Collected data
+-------+

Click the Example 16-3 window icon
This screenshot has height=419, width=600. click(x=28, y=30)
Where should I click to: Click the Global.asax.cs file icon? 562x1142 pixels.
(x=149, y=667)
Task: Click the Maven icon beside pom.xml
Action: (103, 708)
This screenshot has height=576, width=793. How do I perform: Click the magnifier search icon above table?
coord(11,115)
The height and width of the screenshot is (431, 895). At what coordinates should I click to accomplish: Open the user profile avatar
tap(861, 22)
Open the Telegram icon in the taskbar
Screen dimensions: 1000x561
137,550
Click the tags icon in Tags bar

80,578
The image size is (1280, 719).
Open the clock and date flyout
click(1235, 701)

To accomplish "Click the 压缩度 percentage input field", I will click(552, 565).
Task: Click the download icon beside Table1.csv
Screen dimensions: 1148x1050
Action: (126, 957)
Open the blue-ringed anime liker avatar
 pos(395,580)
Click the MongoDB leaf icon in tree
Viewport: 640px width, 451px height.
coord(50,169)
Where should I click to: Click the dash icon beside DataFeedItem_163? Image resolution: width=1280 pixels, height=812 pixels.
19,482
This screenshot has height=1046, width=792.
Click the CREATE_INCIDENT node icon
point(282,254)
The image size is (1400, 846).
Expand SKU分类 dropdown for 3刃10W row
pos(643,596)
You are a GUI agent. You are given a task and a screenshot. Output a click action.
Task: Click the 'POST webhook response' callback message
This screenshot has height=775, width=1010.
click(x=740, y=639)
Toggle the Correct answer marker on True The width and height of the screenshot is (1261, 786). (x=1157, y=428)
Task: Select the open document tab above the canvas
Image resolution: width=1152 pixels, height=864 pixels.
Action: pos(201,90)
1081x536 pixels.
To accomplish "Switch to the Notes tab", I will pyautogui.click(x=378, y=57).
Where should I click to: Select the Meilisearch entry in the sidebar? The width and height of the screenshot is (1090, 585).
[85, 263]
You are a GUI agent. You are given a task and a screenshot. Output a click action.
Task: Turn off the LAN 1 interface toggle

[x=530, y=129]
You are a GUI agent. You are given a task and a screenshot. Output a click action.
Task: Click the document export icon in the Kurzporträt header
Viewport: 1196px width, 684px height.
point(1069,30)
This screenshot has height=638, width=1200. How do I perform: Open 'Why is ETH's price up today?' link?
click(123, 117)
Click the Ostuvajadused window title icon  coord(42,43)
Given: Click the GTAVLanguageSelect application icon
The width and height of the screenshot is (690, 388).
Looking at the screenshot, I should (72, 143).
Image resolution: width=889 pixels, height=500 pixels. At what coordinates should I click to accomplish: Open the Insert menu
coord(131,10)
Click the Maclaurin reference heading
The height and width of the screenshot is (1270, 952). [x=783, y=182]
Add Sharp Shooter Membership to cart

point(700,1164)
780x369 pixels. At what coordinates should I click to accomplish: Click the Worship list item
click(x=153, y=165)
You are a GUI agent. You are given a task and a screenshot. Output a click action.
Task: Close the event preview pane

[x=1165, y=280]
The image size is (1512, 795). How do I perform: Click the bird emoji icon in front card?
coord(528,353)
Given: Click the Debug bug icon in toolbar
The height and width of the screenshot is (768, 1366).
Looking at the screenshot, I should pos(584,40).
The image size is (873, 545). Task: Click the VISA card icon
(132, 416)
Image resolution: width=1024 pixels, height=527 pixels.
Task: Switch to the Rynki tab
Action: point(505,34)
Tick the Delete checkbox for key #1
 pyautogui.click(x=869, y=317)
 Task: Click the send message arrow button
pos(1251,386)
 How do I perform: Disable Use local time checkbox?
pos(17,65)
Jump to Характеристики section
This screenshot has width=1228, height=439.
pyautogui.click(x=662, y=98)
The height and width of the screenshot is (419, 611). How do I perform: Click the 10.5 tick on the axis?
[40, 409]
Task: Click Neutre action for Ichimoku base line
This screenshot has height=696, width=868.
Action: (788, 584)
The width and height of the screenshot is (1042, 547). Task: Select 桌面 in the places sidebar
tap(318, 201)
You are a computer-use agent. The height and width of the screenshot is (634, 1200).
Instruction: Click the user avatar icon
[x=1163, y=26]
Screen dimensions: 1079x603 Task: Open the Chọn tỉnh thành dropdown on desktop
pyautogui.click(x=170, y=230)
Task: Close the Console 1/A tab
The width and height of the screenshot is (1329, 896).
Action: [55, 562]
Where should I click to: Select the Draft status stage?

+-------+

### TASK TO CARRY OUT
Whenever a line of the data holds the string "will", pick that line out.

### OUTPUT FOR THIS EXERCISE
To accomplish "Click the 压缩度 percentage input field", I will click(552, 565).
To accomplish "Switch to the Notes tab", I will pyautogui.click(x=378, y=57).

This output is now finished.